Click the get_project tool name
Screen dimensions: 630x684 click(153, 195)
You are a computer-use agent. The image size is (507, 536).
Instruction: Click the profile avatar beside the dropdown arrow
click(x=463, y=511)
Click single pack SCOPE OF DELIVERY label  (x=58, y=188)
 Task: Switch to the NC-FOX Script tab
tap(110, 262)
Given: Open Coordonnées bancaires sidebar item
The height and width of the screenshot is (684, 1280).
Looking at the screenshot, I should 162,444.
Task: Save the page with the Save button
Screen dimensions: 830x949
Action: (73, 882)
* * *
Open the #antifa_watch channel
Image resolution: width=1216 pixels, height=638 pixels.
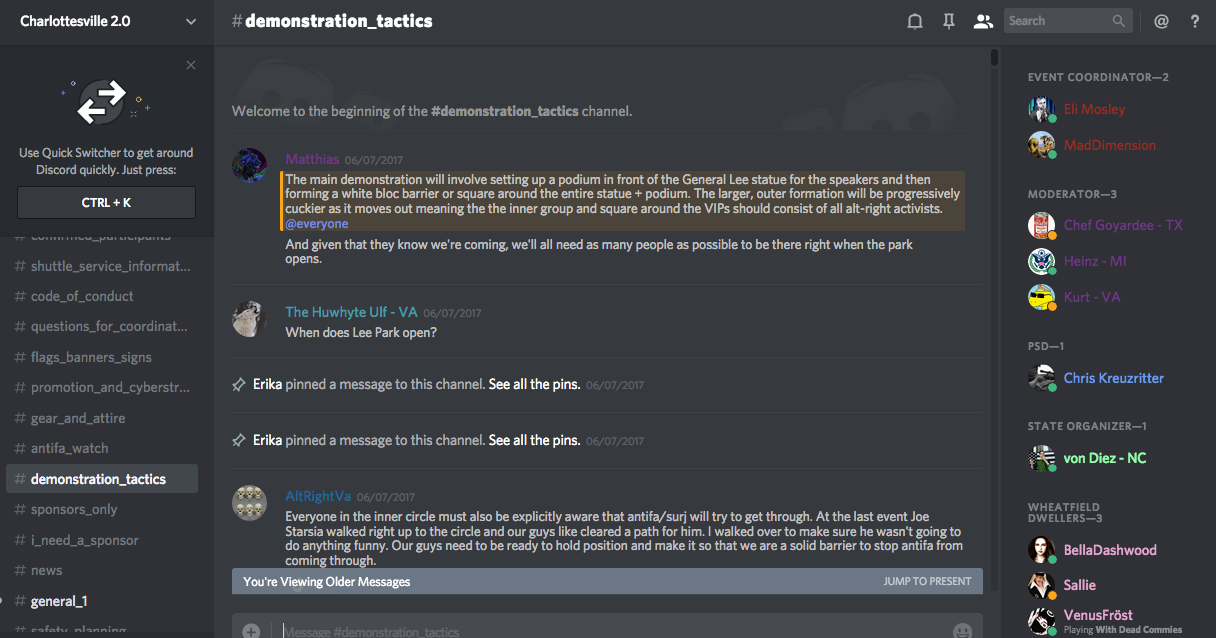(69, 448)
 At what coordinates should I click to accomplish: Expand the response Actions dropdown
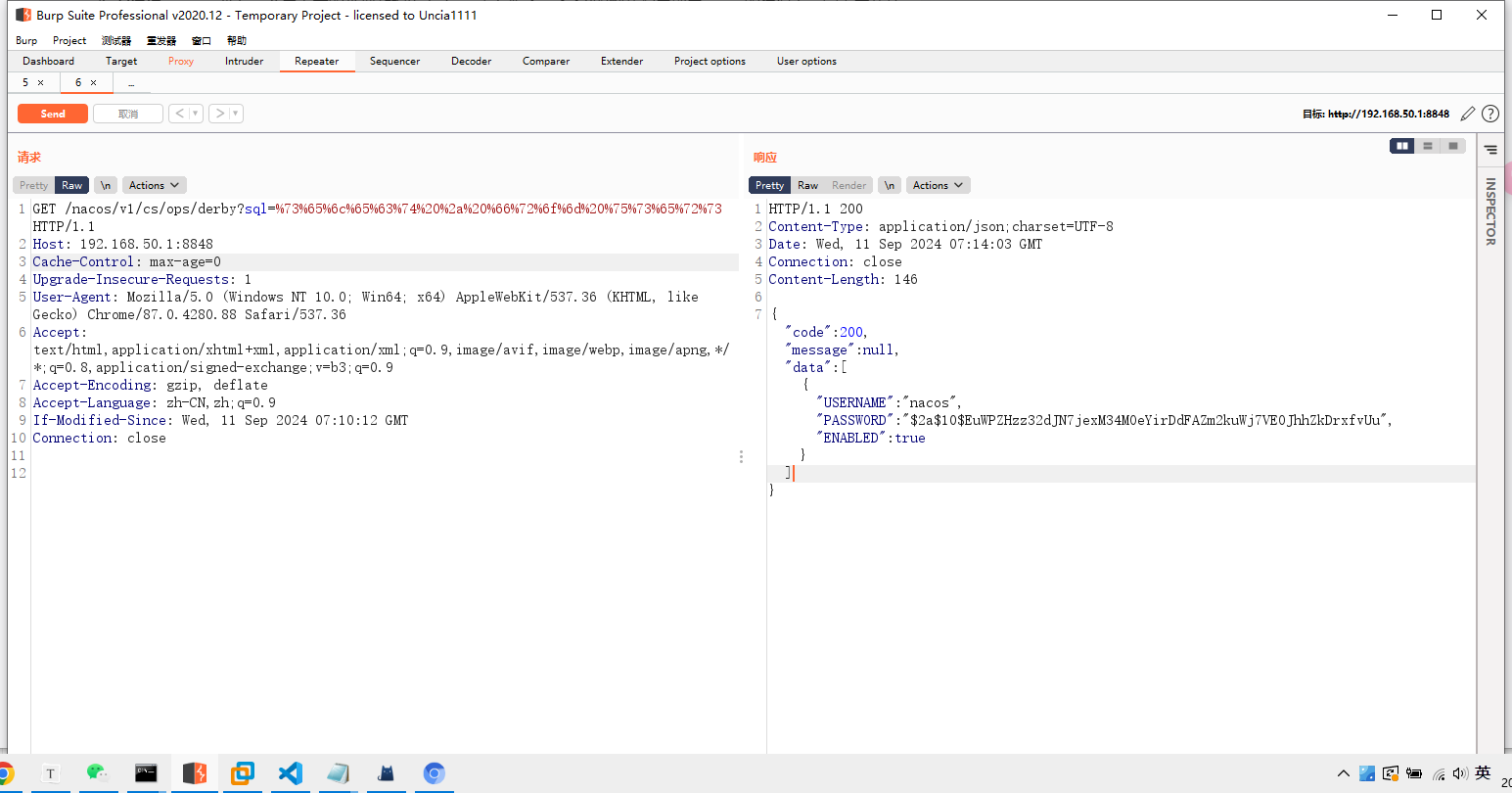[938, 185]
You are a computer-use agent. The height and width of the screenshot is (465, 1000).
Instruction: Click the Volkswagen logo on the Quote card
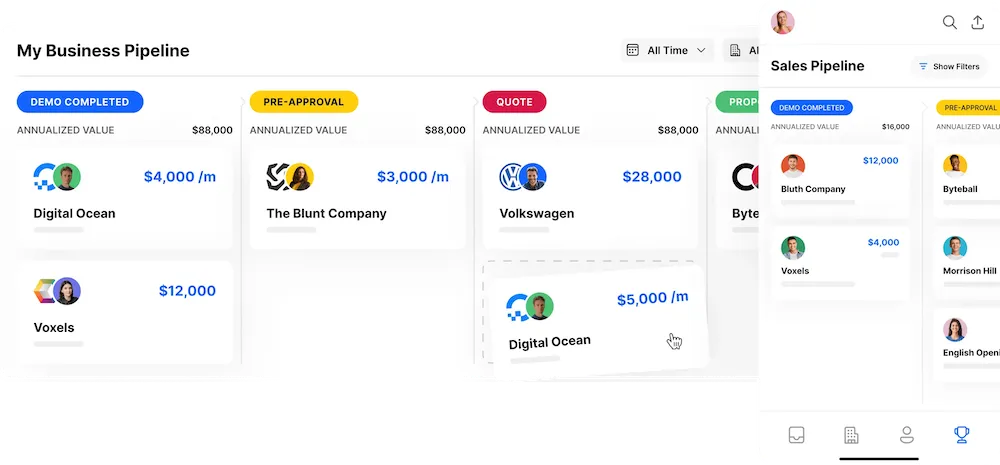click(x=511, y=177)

* **WORK REQUEST**
Search the entries above for the string "agent", and report each line where it occurs.

* **ANSWER FOR THIS EXERCISE**
You are a computer-use agent. The image size is (507, 536).
You are a computer-use agent. The height and width of the screenshot is (465, 1000).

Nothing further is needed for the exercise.